A Carlos Gurméndez, en memoria

Se murió Bohumil Hrabal. "Me gusta ir a las tabernas; en ellas me siento como en casa. A menudo la taberna es mi soledad demasiado ruidosa; en medio de las conversaciones de la gente puedo estar en silencio, melancólico, soñador. Puedo hablar conmigo mismo, puedo retomar el largo monólogo interior que mantengo desde toda la vida". "Para mí, la calle y el ambiente popular de Praga lo son todo, es lo que me inspira. Y si no me llega de manera natural, gratuita, me compro este ambiente tomando unas cuantas cervezas". Cerveza y suicidio. Por la mañana, suicidio; por la tarde, cervezas: resumía así Hrabal la espesa melancolía de sus días, la depresión y el despojo, el olvido de sí mismo, la esperanza truncada, la nada posterior a la nada, la pared sin espejos del día oscuro del alma. Los escritores hablan de nosotros, de todos nosotros, cuando hablan de verdad del poso de su alma. ¿Por qué ha de ser tan doloroso vivir? Escribía Vallejo acerca del albañil que salía a la calle, expuesto a llegar a cualquier parte, y sin embargo la vida le pone en medio de un accidente fatal y ya no almuerza. Gente feliz sin lágrimas que de pronto asiste a la disolución de su alegría. Bohumil Hrabal hablaba de esa gente, hablaba de nosotros, de nuestra ruidosa soledad.
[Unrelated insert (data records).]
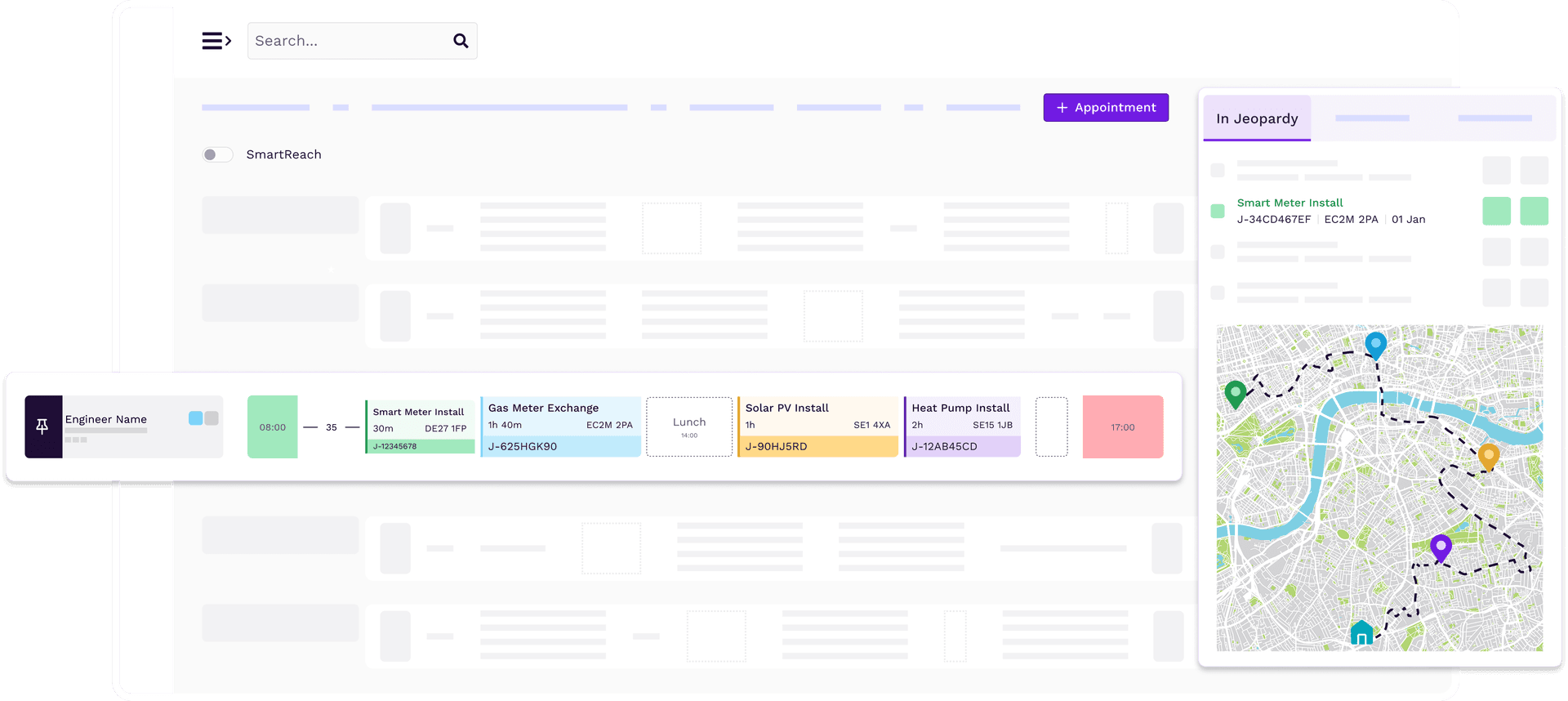Click the green map pin marker
This screenshot has height=701, width=1568.
(x=1236, y=393)

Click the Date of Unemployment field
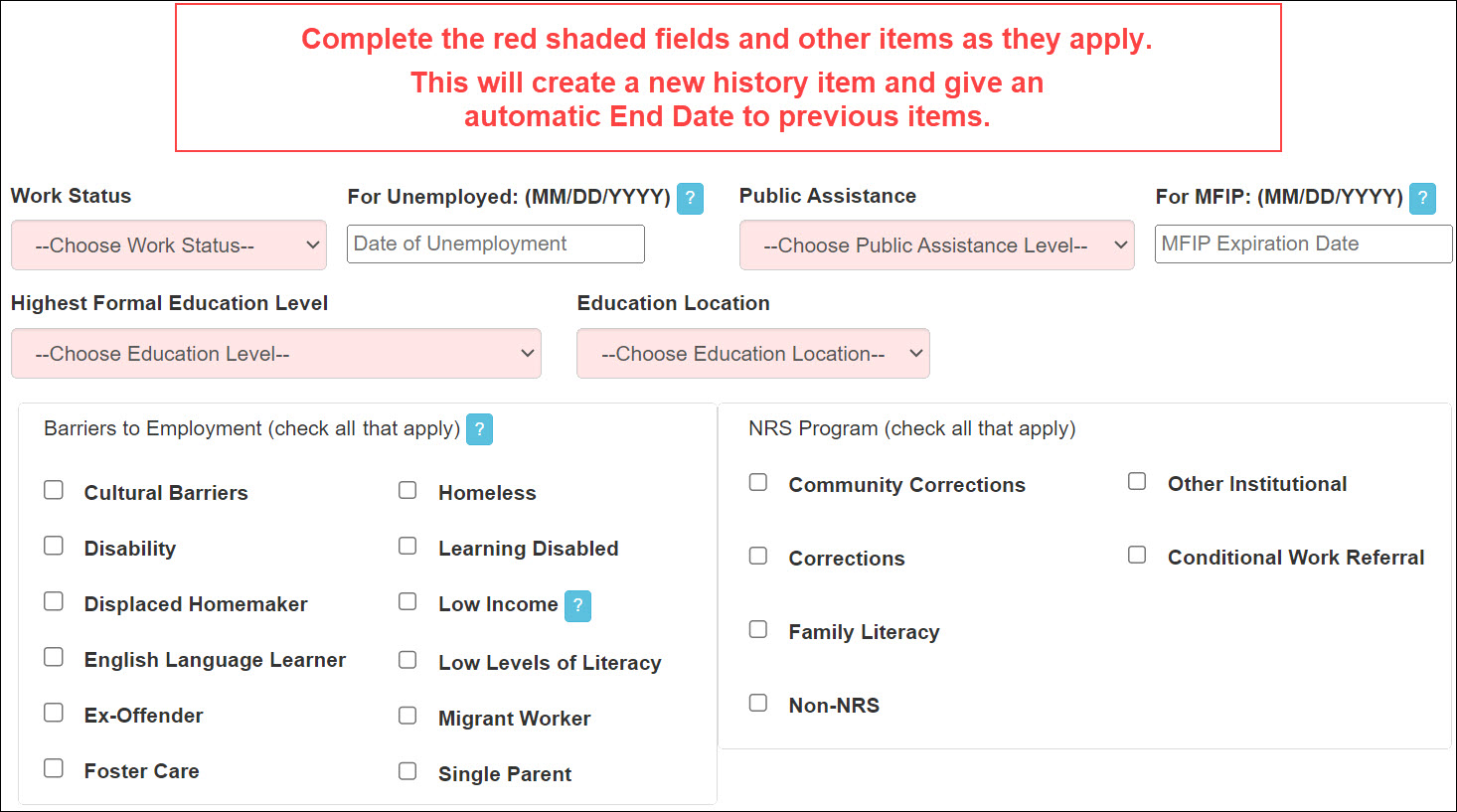click(495, 244)
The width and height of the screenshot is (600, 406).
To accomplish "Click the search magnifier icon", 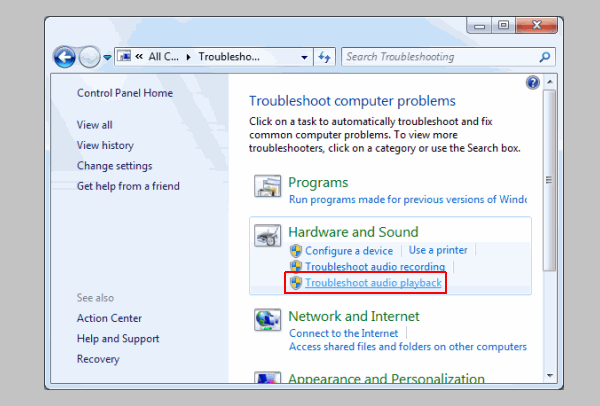I will 545,57.
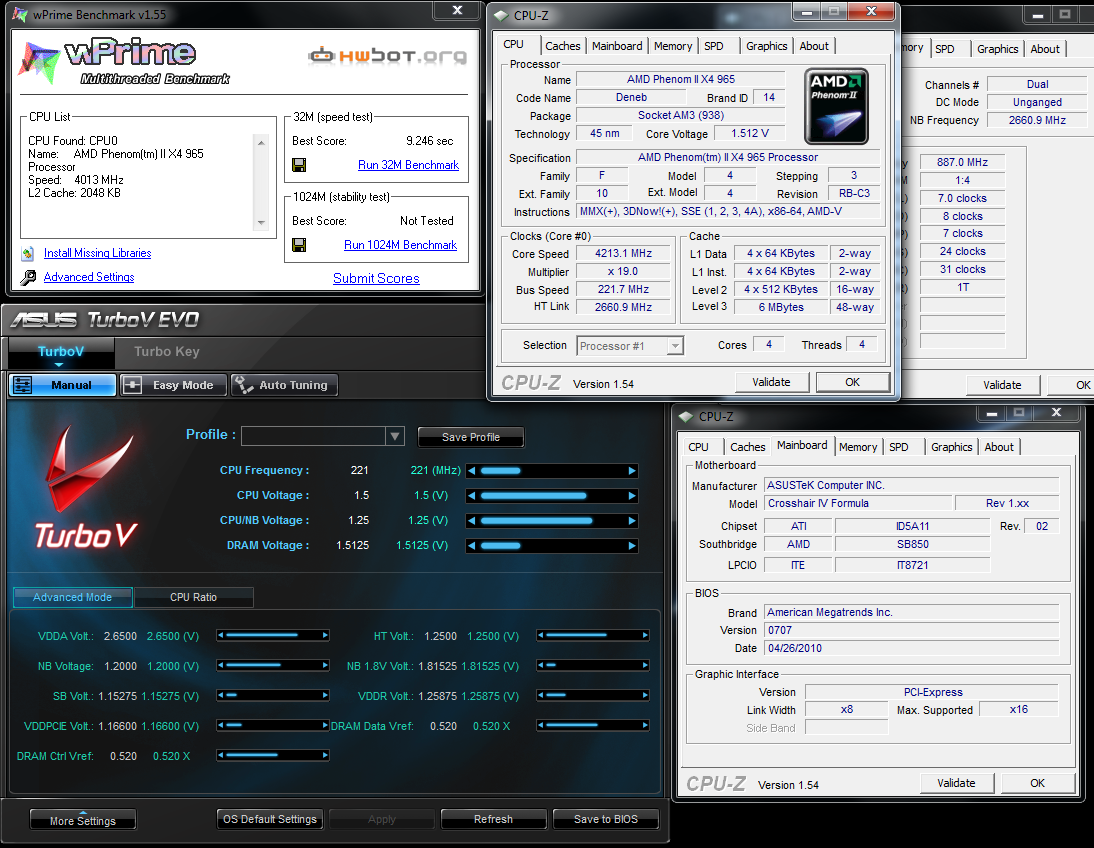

Un poeta, José Luis Pernas, escribió: "Comprendo entonces que es necesario buscarse una esperanza para seguir, viviendo". ¿Dónde está la esperanza? Caminamos solos, por la playa, y de pronto los recuerdos hablan y el pasado devuelve como si fuera el aire del viento todo lo que ha ocurrido hasta ahora.

La enfermedad al fondo de toda esta apariencia de salud. Hace cuatro años, en Salamanca, Iris Murdoch, la novelista inglesa que apareció en nuestras vidas de lectores españoles cuando surgieron los jóvenes airados y cuando todo el mundo parecía escribir en nuestro idioma, era una mujer robusta y enérgica, en la plenitud de su vida y también de su amor por la vida y por la literatura. Ahora no tiene memoria ni para sus obras. Su marido, el profesor John Bailey, lo ha contado esta semana en el periódico londinense The Daily Telegraph: aquella mujer es ahora una anciana de 77 años que, según la periodista que estuvo con ella, parece más joven, excepto cuando habla: busca con dificultad las palabras, se refiere con la debilidad del olvido a lo último que le ocurrió y no está segura de poder escribir algo más que balbuceos. La vence el Alzheimer, temible plaga agazapada en los recovecos equívocos de la memoria: no recordar nada, y sin embargo no recordar que se puede recordar. Sufrimiento ignorado, mirada sin esperanza de los otros. Esa evidencia, que relata Bailey con la nobleza aparentemente distante con la que los británicos describen los dramas, es la que quizá mantiene esa apariencia juvenil, despreocupada, de Iris Murdoch, quien además "no parece deprimida o triste. Normalmente", dice el marido, "parece ligeramente divertida". Terrible consecuencia a la que llega Bailey: es natural, porque "no se echa de menos lo que no se conoce". El marido habla desde la perplejidad y desde el cariño, que cuando se juntan en casos así producen en los otros la ternura y el desvalimiento: qué hacer. Tengo amigos que han perdido sus facultades, vi cerca de mí seres muy queridos heridos para siempre, con la mirada desvaída y rota, como si quisieran alcanzar sin fuerzas la mano que ya no les podía salvar.

Y en esa mirada doblemente herida, ausente y perpleja, ve uno siempre su propia soledad, el porvenir de este ruido que es la vida y que nos acompaña hasta que uno entra en otros ruidos y entonces la soledad nos explica la razón profunda de la melancolía y, también, de la necesidad de seguir aspirando a tener una esperanza para seguir viviendo. Mientras tanto, aceptemos aquellas dos cañas a las que nos invitaba, en un monólogo reciente en esta misma sección, un anónimo cuyo nombre hoy me permito revelar: quien hablaba aquí (Un par de cañas, 25 de enero de 1997) de la espesura moral que vive España no era este cronista, sino el poeta Julio Llamazares. Que conste.